R- Je n'ai pas dit ça, je n'ai pas employé le mot "retrait". J'ai dit que je demanderais une concertation entre tous les candidats de gauche et je demanderais à chacun de prendre ses responsabilités.
Q- Quand vous voyez Le Pen dans les sondages être à 17, 18, parfois 20 %, vous ne vous dites pas que le moment est venu de provoquer cette concertation ?
R- Ecoutez, je sais comment marchent les sondages, je sais qu'on applique des coefficients de correction qui peuvent être de trois à quatre pour Le Pen, donc je me méfie beaucoup de ces sondages qui font partie d'une intoxication générale sur le thème du "vote utile", de "l'effet Le Pen", ce sont les "rabatteurs", les "serre-files"... On ne peut voter en principe que pour l'UMP ou le PS. "En dehors de ça, point de salut !"
Q- Vous ne craignez pas justement ce vote utile qui pourrait écrabouiller tous les petits candidats, comme on les appelle, au soir du premier tour ?
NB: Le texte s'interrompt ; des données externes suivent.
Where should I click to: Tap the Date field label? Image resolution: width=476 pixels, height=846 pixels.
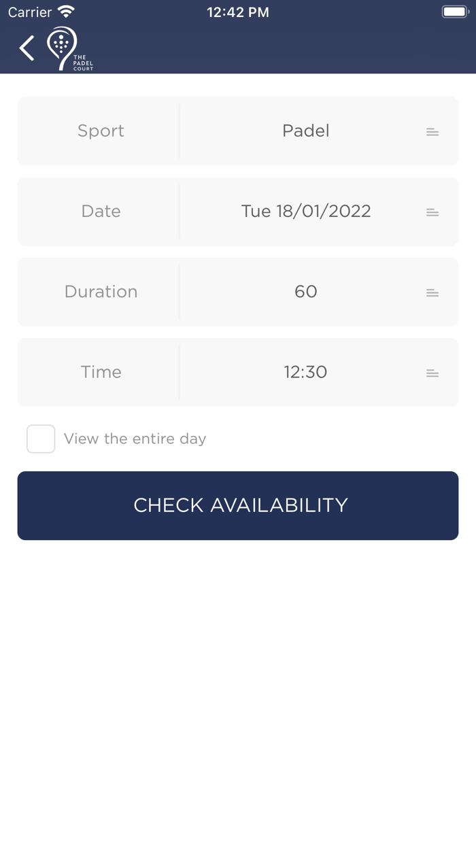pyautogui.click(x=101, y=211)
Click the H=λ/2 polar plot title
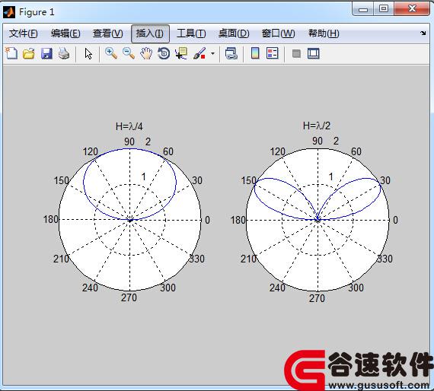This screenshot has width=434, height=391. coord(317,126)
R- Le vote utile c'est le contraire du vote républicain, du vote en conscience et je pense que les citoyens devraient quand même pouvoir se prononcer au fond et ne pas être enfermés par avance dans des solutions toutes faites. Il me semble que le vote utile aboutit finalement à l'aplatissement total du débat. On ne peut plus débattre du fond. Les questions que j'ai évoquées tout à l'heure passent à la trappe.
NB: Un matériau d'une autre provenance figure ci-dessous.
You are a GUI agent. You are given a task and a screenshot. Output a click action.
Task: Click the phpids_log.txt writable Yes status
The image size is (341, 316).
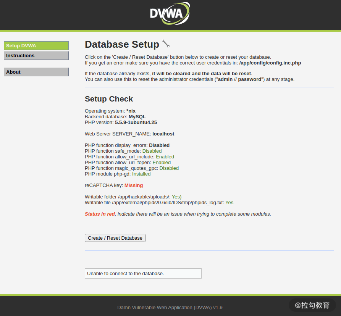coord(229,203)
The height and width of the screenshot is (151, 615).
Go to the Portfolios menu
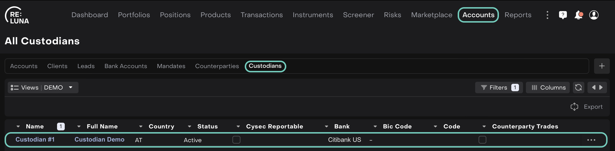(x=134, y=15)
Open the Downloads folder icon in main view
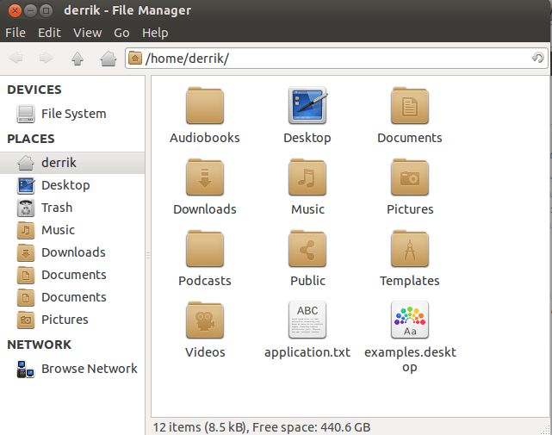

Q- Le fond par exemple ce sont les valeurs, les valeurs de gauche. C. Allègre vient de dire que vous les portiez. Est-ce que vous lancez un appel aux jospinistes pour qu'ils vous rejoignent ?
R- Non, je ne veux pas intervenir dans les affaires intérieures du Parti socialiste, c'est déjà assez compliqué comme ça, et puis je les connais bien. Donc, tout cela, je n'interviens pas. Mais je veux rappeler que si le Parti socialiste avait voulu abolir la loi qui fait que seuls les deux candidats arrivés en tête au premier tour peuvent se maintenir au second, il aurait pu déposer une proposition de loi. Et le Gouvernement, l'UMP, s'il l'avait voulu, il aurait pu également changer cette petite disposition de la Constitution. Aucun ne l'a voulu, parce que c'est la manière de maintenir leur duopole sur la vie politique qui leur permet de confisquer la presque totalité des financements publics et des temps d'antenne alors qu'ils font à eux deux, à peine 25 % des inscrits en 2002.
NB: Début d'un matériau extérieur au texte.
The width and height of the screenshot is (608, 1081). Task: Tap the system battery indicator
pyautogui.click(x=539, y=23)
Q- Benoît XVI se rend demain en Turquie. A-t-il été provocateur dans ses propos sur la violence et l'islam ?
R- Peut-être n'a-t-il pas été très adroit, parce que toute religion mérite d'être restituée dans son contexte. Et si vous lisez la Bible, il y a des passages terribles. Bon, on décode, on prend cela dans un contexte général et puis je dirais que même quand on va chercher dans certains Evangiles, par exemple l'évangile de Saint Mathieu, on trouve des choses quand même assez bizarres, par exemple sur les Juifs.
Q- Chacun ses violences donc ?
R- Sans vouloir tout mettre sur le même plan, je pense qu'une certaine exégèse est nécessaire, un certain recul historique, J. Berque, qui a traduit le Coran, a noté que le Prophète fait 44 fois appel à la raison naturelle. Quand je rencontre les musulmans, je leur dis, cet appel à la raison naturelle c'est ce que moi j'appelle "laïcité".
Q- Violence dans les stades : N. Sarkozy a annoncé des mesures.
Seront-elles efficaces ? Vous avez été ministre de l'intérieur, vous
connaissez le problème.
R- Des rodomontades qui aboutissent à des dérapages que l'on aurait pu prévenir, en se montrant plus sévère à l'égard du PSG et de ces clubs de supporters dont le comportement est absolument intolérable.
Q- S'il devait y avoir un slogan, une définition pour Chevènement 2007, ça serait quoi ?
R- "Faire rebondir la France en réorientant la construction européenne et en remettant en marche le modèle républicain".